In 1923 Pierneef visited South-West Africa (now Namibia) and sketched extensively for paintings that would later be completed in his studio.  Pierneef worked diligently and only two months after his arrival in Namibia he had an exhibition of more than 30 works.  It is said that some of his best works come from this period.  Despite his successes, he was experiencing some financial difficulties, and had to resort to other jobs in order to make ends meet.  During one of these, an advertising project to sell the land around Hartebeespoort dam, he met his future second wife, a Dutch woman named May Schoep.  Pierneef divorced Agatha in 1923 and married May in 1924.

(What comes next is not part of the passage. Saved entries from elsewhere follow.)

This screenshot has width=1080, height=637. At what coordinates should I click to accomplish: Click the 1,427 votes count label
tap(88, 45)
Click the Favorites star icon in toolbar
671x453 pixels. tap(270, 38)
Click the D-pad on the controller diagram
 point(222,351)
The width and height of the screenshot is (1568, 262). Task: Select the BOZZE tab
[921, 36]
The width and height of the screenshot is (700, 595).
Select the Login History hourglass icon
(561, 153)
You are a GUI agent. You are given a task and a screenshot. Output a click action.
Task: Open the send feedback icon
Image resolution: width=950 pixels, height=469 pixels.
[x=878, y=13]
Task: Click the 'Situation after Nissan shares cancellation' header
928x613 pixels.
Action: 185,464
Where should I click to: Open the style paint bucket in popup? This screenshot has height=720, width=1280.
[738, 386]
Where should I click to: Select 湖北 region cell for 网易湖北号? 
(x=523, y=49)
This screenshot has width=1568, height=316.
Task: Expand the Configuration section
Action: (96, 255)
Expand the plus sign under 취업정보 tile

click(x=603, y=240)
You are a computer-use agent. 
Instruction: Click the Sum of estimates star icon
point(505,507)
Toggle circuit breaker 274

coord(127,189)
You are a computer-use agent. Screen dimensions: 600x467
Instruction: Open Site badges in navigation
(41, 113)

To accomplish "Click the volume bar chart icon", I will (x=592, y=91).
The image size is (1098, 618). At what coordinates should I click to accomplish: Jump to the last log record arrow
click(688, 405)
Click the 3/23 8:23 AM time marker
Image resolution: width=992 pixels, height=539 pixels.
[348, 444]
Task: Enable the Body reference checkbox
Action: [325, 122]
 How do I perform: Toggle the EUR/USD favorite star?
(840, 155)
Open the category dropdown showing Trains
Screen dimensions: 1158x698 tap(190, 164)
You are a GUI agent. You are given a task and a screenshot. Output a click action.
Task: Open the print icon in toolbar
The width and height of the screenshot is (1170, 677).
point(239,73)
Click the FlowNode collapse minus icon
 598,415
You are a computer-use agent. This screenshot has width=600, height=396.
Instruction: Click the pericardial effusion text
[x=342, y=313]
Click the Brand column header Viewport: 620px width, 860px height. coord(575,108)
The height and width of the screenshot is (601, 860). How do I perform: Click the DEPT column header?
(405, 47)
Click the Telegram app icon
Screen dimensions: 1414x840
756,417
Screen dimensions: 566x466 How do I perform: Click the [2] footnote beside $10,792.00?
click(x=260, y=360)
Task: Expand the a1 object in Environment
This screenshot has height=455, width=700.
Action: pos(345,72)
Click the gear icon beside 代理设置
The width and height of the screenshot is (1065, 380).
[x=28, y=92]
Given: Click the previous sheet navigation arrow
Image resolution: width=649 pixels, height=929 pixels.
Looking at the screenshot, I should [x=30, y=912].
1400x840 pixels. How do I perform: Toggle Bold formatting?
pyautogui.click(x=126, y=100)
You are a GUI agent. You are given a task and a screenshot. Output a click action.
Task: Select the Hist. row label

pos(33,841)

In 1925 he had an exhibition in Johannesburg and it was clear that the fifty works on show showed a new vitality and enthusiasm.  The couple visited Europe from 1925 to 1926, where Pierneef promoted his art and also studied the newest art movements.  He also held a solo exhibition in the Netherlands, where his Bushmen drawings drew great attention.  In 1926 they returned on a ship which sailed along the east cost of Africa and he sketched the ports where they docked.  In 1927 after the birth of his daughter Pierneef had a very successful exhibition of 86 works in Pretoria.


In 1928 Pierneef shocked the traditionalists by including some abstract modern and as some called it “Futuristic” works in an exhibition.  These were not accepted as well as his traditional works that he became known for and after bad reviews from people like Anton Van Wouw, he had to revert back to his old style.  In 1929 Pierneef was commissioned to do the 28 panels for the inside of the new Johannesburg Station Building which kept him occupied for the next three years.  He however continued working for exhibitions during this time and also designed various catalogues and brochures.  The panels were completed in 1932 and is still on display today and considered to be some of his best work.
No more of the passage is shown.